Sore Yang Begini Bening
Karya: Ferry Arbania
sore yang begini bening
sedang apa hatimu kekasih
ingin kujumpai engkau
meski mampuku dengan sajak rindu
sore yang begini bening,
sudah kah kau mandikan setiamu dengan manja
menyisir do’a dengan sebongkah harapan
seperti takdirku menemukanmu dalam terang
sore yang begini bening,
kutemukan cakrawala mengibaskan ekor jingga
yang berarak serumpun diangkasa jiwa
sebersit tanya mengidam dibenakku
kaukah cinta, yang menyilet jantanku jadi ragu?

Taman Cinta
Karya: Ferry Arbania
Taman yang tak pernah kering itu bernama cinta
Selaksa puji dan kesungguhan
yang senantiasa terbersit
dalam pribadi setiap pemeluk rasa
Ada sungai kehidupan yang dialiri suka duka
Ada getah pohon, sandal jepit, pasir-pasir
dan bahkan batu karang yang cadas
Otak kirimu dan otak kananku,
kadang tak pernah ketemu dikedalaman jiwa,
meski untuk sekedar melagukan Qasidah cinta.
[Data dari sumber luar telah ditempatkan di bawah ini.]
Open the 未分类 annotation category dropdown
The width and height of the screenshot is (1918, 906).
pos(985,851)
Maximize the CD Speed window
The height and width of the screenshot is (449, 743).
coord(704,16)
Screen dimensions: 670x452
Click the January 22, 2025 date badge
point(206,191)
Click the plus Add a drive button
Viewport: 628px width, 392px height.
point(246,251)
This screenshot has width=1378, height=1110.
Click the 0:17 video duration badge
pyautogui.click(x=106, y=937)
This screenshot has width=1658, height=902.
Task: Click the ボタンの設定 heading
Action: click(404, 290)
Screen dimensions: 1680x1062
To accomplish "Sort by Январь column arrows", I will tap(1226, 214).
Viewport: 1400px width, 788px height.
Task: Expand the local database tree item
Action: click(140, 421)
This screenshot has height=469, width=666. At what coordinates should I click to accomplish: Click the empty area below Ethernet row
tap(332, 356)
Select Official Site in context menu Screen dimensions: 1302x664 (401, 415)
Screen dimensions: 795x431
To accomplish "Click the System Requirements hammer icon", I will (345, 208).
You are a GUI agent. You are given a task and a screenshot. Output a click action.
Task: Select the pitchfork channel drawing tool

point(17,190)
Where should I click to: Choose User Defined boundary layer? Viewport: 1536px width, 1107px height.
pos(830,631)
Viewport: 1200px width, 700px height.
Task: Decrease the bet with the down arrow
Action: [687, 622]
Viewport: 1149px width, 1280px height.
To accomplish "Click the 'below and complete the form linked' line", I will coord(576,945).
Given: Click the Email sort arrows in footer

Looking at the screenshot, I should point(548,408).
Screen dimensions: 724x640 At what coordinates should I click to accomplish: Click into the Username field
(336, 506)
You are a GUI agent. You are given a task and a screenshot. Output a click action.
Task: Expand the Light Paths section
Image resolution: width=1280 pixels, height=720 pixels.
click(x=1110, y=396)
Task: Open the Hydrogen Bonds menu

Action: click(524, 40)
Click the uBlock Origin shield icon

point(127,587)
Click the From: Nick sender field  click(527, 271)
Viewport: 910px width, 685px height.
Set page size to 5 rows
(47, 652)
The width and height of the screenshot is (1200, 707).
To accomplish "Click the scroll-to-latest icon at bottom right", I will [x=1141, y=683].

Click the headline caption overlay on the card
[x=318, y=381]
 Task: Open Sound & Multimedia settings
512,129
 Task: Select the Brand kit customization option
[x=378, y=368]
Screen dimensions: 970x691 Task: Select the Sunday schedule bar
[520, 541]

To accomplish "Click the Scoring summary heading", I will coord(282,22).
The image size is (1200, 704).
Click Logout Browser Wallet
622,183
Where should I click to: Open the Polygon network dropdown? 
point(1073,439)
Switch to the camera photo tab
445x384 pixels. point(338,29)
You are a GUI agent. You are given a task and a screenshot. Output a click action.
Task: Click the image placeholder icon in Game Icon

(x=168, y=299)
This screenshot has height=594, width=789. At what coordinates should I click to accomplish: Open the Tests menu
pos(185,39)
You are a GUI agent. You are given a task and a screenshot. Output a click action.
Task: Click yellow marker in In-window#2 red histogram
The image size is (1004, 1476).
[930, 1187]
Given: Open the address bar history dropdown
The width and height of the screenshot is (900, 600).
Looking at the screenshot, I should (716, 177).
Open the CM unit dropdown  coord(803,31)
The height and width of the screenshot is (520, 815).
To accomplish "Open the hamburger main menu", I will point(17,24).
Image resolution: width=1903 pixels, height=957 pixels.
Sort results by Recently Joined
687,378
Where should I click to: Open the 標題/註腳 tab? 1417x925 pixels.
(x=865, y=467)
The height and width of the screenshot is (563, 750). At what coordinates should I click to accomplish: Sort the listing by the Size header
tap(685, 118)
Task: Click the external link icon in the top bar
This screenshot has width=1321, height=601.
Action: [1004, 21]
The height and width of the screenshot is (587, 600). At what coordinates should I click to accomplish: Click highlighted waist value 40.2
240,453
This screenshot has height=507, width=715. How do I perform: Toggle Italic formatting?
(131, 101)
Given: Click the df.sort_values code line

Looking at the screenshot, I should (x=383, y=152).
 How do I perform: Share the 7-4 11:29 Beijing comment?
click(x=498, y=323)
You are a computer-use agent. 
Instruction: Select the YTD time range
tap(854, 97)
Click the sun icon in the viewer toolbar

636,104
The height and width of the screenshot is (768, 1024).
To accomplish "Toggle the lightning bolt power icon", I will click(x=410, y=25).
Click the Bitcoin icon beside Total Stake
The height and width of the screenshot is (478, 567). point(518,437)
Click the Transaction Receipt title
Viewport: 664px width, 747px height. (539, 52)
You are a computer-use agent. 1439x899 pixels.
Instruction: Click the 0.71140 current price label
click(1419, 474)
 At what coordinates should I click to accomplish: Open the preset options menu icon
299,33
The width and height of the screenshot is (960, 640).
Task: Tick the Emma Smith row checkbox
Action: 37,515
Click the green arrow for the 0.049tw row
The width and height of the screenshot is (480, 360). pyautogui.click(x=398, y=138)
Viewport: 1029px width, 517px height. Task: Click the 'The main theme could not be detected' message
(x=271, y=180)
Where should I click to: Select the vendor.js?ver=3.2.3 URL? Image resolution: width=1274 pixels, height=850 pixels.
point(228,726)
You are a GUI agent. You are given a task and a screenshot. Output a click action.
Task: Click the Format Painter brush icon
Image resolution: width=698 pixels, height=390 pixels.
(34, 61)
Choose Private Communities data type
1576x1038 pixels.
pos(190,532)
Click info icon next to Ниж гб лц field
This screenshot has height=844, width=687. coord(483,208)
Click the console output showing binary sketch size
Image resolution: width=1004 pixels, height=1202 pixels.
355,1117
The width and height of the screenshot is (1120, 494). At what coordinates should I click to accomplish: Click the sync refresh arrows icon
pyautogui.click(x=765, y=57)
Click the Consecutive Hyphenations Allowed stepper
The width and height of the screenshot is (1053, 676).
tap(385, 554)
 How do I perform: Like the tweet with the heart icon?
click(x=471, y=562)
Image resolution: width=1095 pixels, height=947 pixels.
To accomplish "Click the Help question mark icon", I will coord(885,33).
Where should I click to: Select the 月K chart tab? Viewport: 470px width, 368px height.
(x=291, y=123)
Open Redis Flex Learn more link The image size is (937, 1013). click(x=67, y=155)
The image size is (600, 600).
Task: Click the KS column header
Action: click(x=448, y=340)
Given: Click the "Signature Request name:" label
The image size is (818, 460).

Hari ini, Kita Tak perlu lagi bermandi hujat
lantaran rokaat kita sudah sama-sama tegak
ruku’ kita pun, telah sama-sama menekuk dihamparan debu
Dan ribuan tangan yang melambai-lambai mengitari Ka’bah itu,
kini telah dibersihkan dari segala kepura-puraan.
Mari kita pangkas segala kerakusan, melucuti tiap jengkal perbedaan,
demi satu cinta yang Agung, yakni kemerdekaan.